“You haven’t seen anything of a tall, dark, and very handsome young woman—Italian probably?” I hazarded, wondering if the actual thief had arrived in London.
“No. Captain Wyman is still on the watch. He’s as good as any man I’ve ever had under me—quite professional in his methods. And that young Italian, too, seems a smart sort of chap. You picked him up quite accidentally, I think you said?”
I explained how I had sought Enrico’s aid, and what opinion I had formed of him.
“Well,” Noyes remarked, as he gulped down a glass of Bass with evident gusto, “I shall return tonight, but you’d best remain here, Mr Kennedy; or, if not here, somewhere in the country. You must not be seen in town. Bury yourself away from there, and leave all the watching to us. You’ve got the book, therefore be careful it don’t go out of your possession again.”
“Trust me,” I laughed. “When I’ve gone through it all I shall put it in a bank for safe keeping.”

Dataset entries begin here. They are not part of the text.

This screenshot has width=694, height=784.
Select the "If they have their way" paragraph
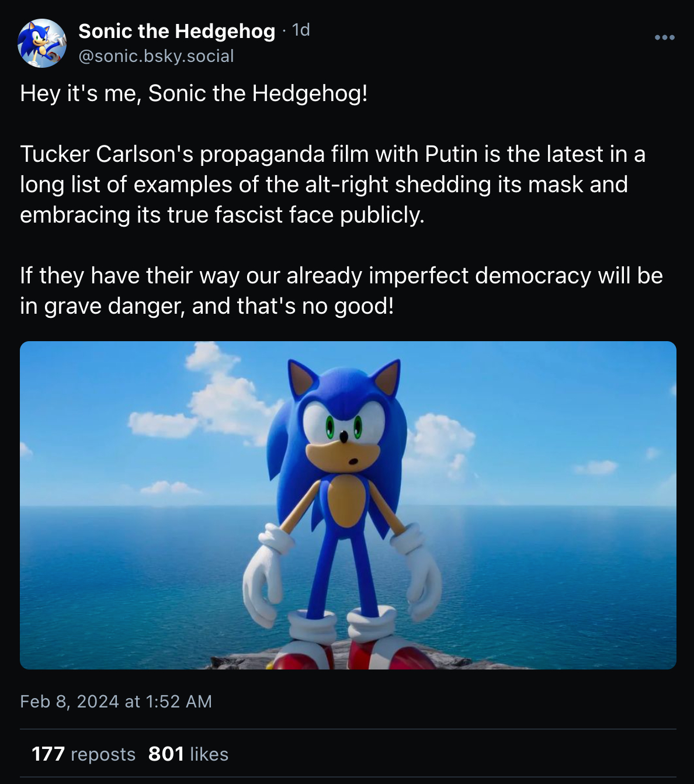point(341,290)
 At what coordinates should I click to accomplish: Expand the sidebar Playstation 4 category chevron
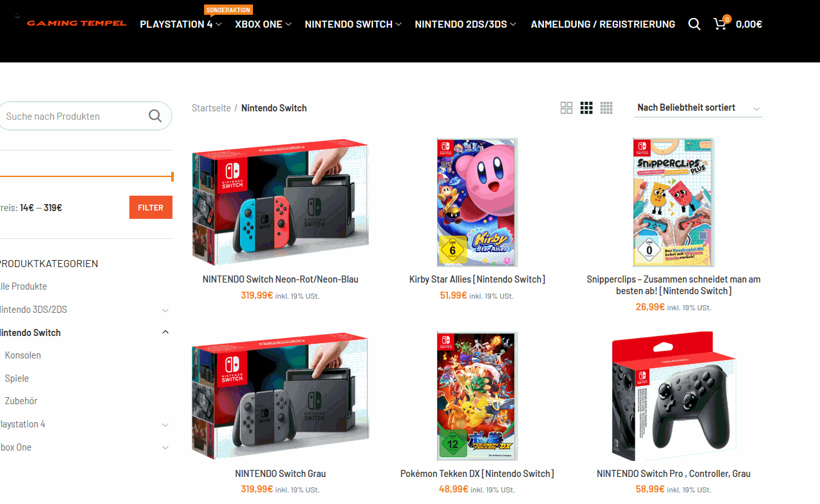click(x=165, y=425)
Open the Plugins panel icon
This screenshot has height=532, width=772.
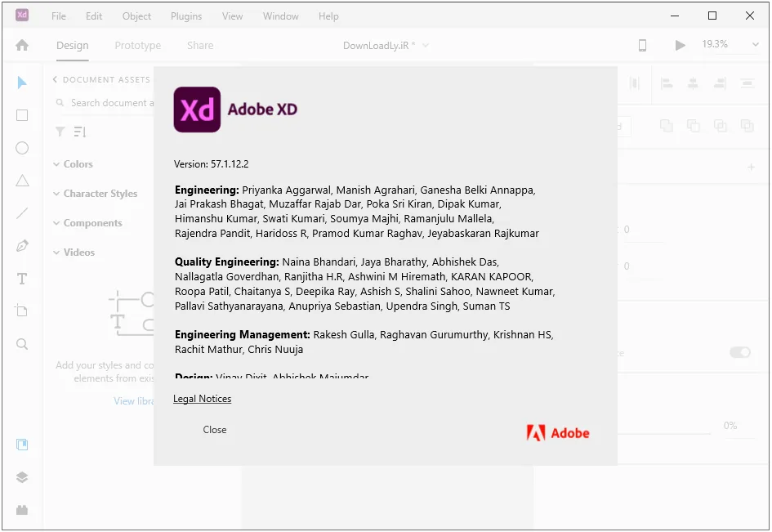point(22,510)
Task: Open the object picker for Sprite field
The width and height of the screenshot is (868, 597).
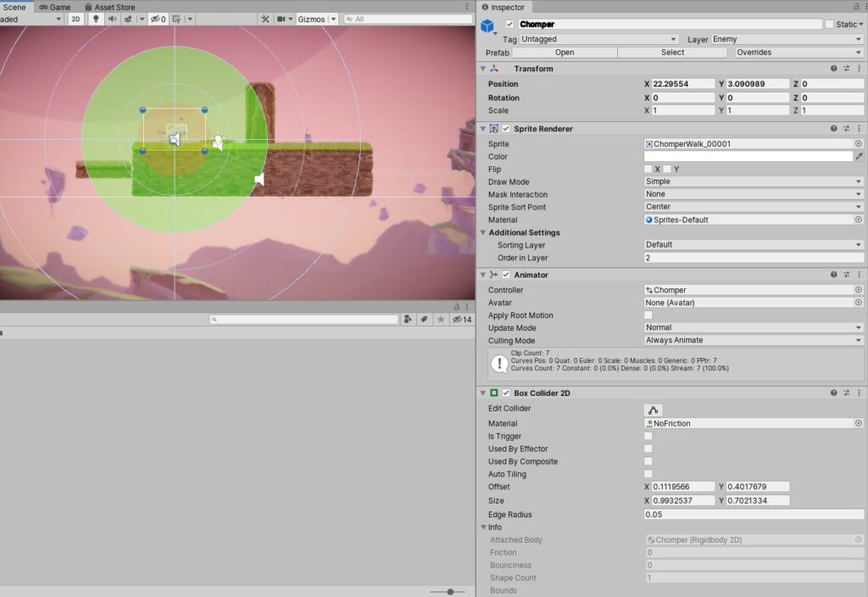Action: [x=858, y=144]

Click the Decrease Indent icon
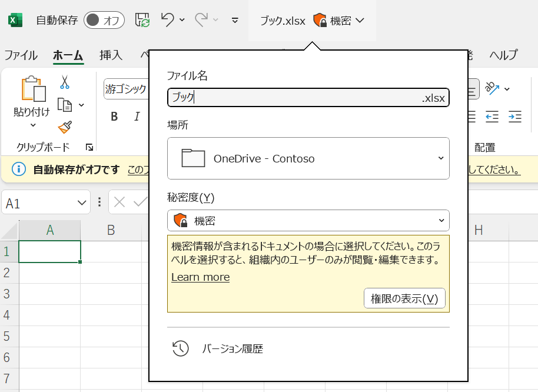(492, 117)
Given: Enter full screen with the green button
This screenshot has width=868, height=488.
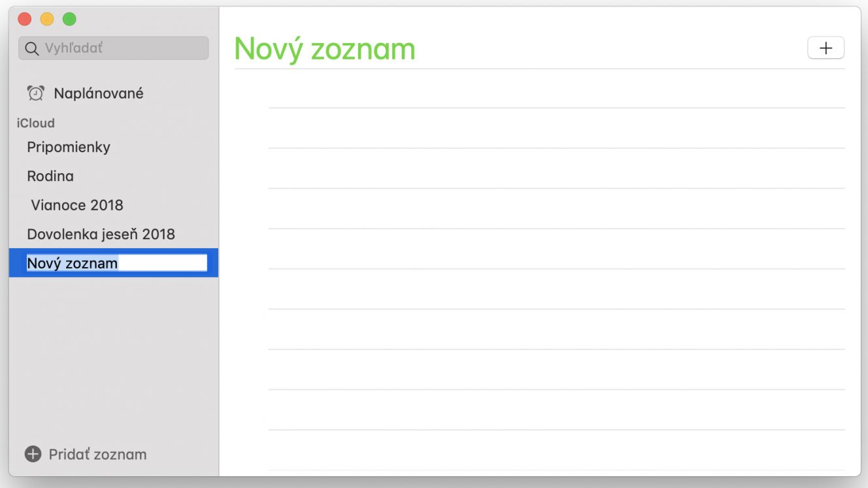Looking at the screenshot, I should 69,19.
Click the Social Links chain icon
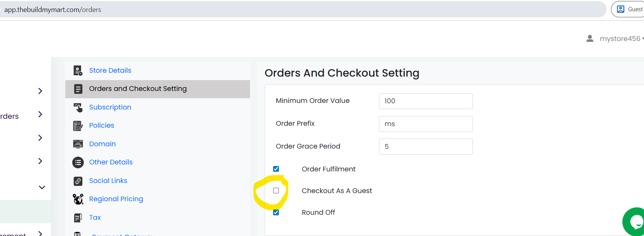644x236 pixels. click(x=78, y=181)
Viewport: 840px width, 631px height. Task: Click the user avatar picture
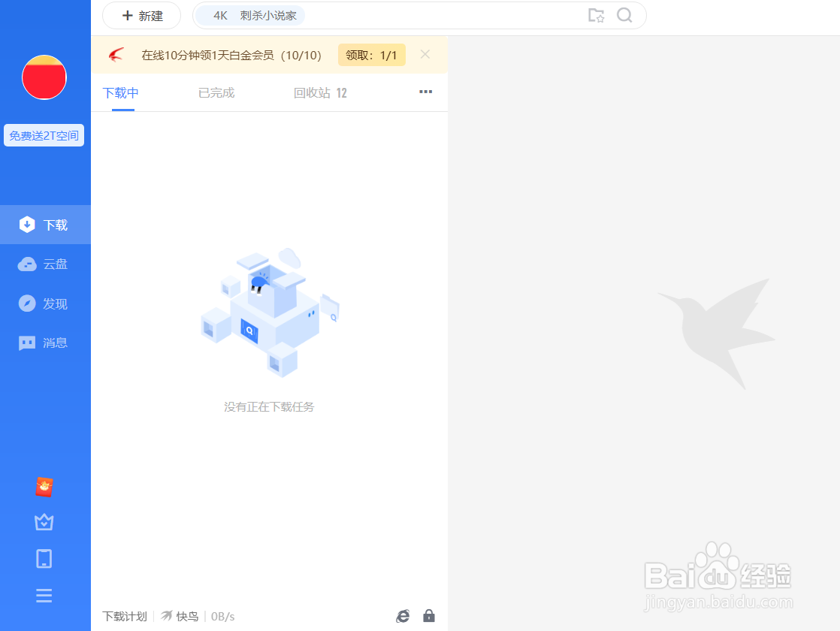(44, 77)
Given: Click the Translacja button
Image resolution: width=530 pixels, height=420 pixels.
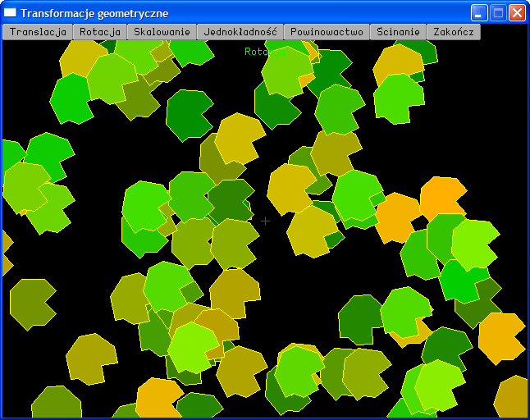Looking at the screenshot, I should pyautogui.click(x=37, y=32).
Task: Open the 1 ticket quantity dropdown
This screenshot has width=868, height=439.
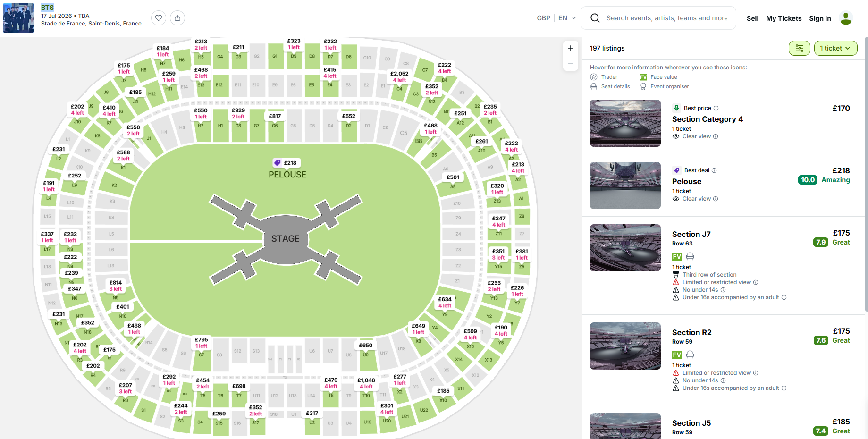Action: click(x=835, y=48)
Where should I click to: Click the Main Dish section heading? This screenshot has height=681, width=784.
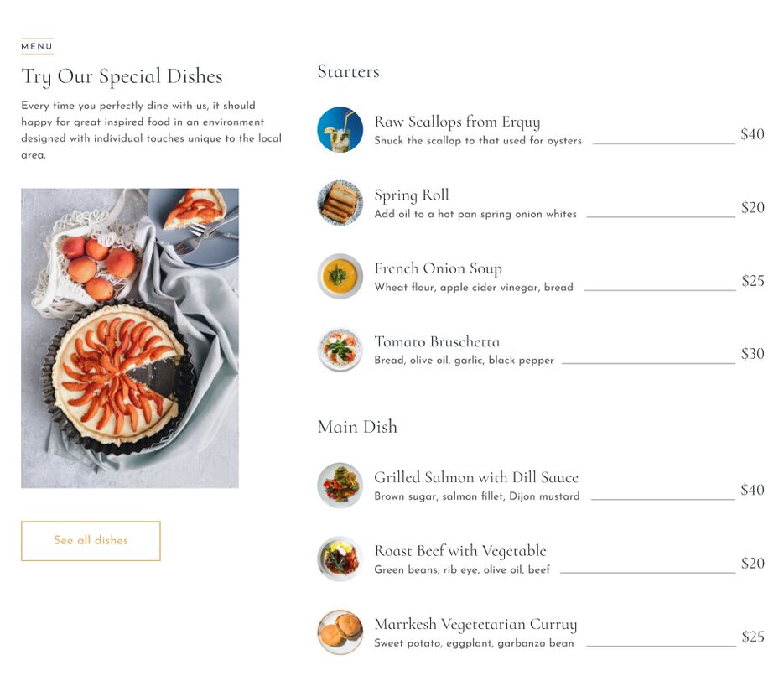click(x=357, y=427)
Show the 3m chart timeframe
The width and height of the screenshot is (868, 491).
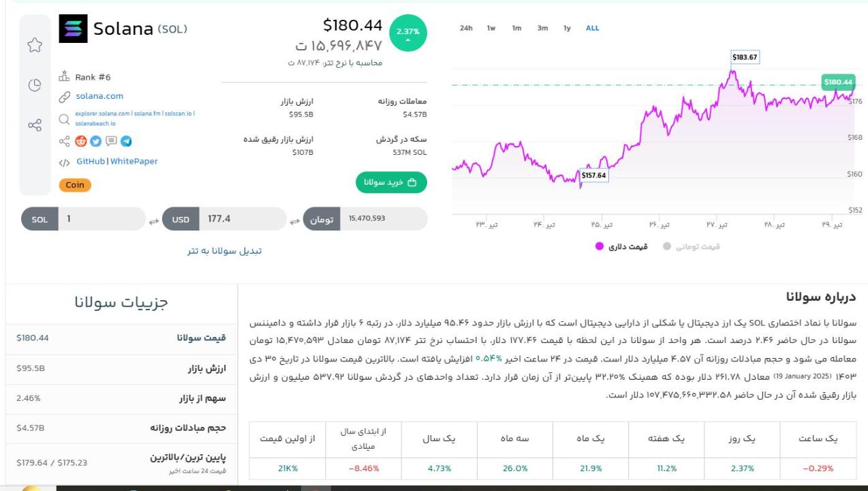click(542, 28)
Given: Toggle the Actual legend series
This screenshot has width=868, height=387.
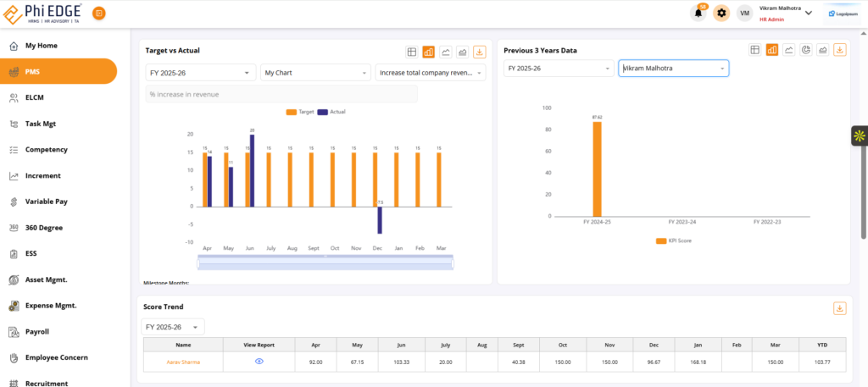Looking at the screenshot, I should (331, 112).

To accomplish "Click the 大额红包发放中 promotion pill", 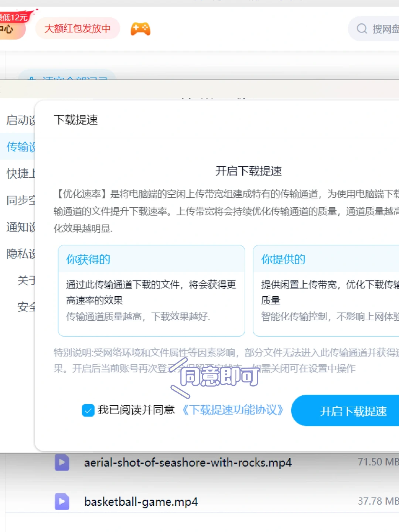I will pyautogui.click(x=77, y=29).
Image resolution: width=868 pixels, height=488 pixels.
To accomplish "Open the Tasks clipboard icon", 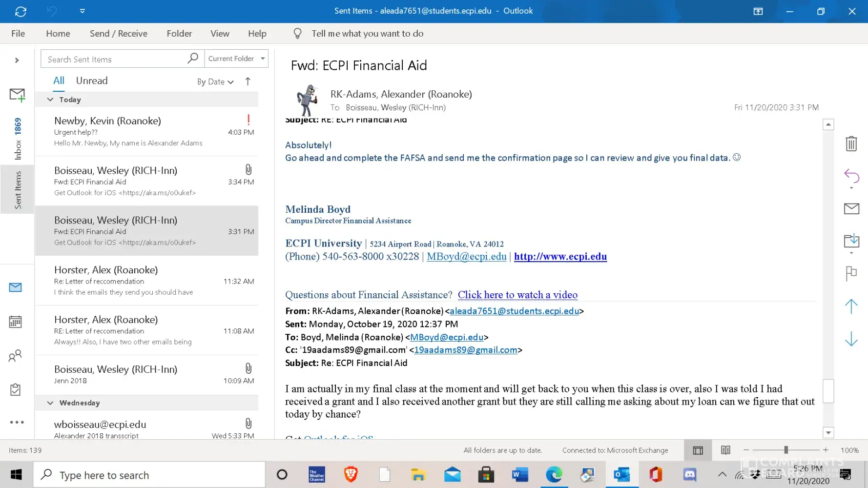I will pos(16,389).
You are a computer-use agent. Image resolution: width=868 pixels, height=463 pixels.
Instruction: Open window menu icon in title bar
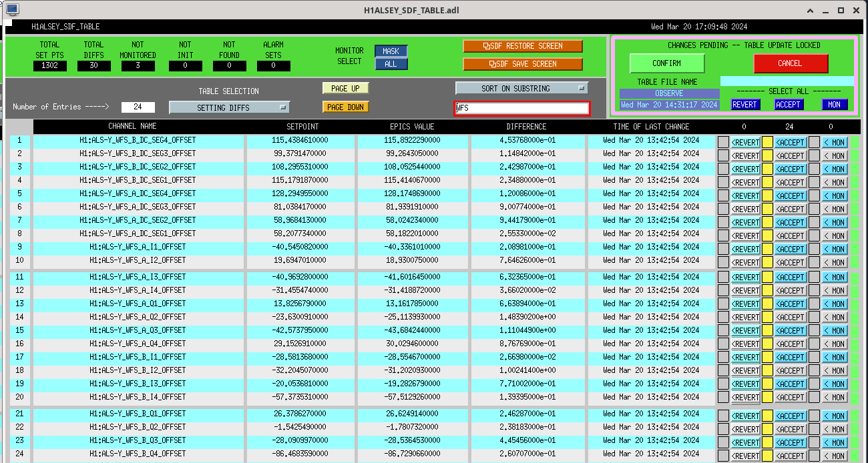click(x=13, y=10)
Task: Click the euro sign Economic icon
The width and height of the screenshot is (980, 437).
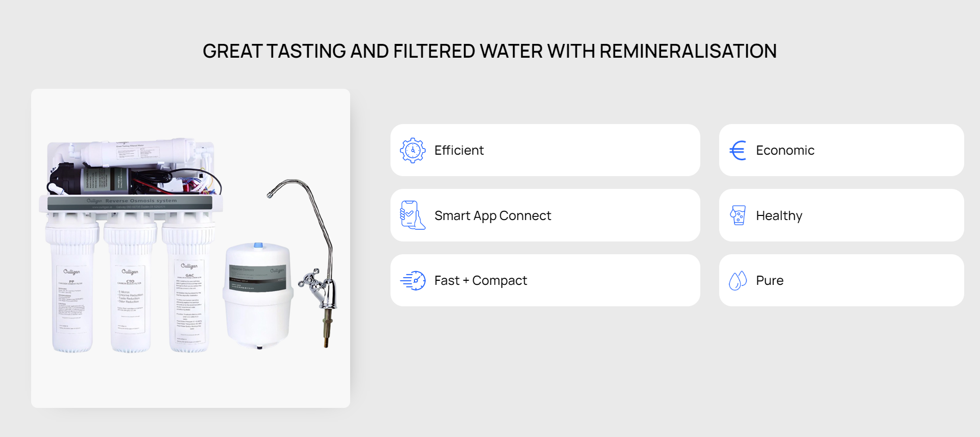Action: [x=738, y=151]
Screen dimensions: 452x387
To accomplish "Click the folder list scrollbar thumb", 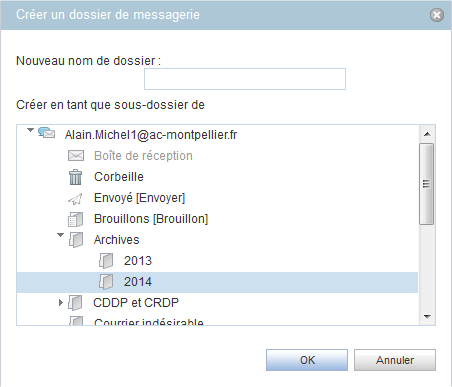I will pos(427,184).
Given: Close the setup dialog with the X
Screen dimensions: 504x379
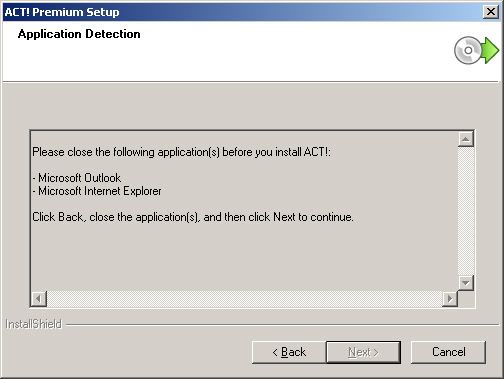Looking at the screenshot, I should (491, 12).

“It ain’t the sort of thing to leave about if the leaves are really poisoned, as you say. I’ve been afraid to open the thing,” he remarked, half apologetically.
“I’m tired of this place,” I said, longing to return to London.
“Then go somewhere else—to the seaside, for instance. You’re quite near the east coast places here.”
“A good idea,” I exclaimed. “I’ll go to Sheringham tonight. I stayed at the ‘Grand’ once, and will go there again.”
“Very well,” he said, and we concluded our meal and lit cigars afterwards, chatting over the various remarkable features of the mystery. My decision to go to the little watering-place, now becoming so popular, pleased him. My absence from London was imperative, he declared, and at Sheringham, if dull, I could at any rate get some golf. How long I would be compelled to remain there he had no idea.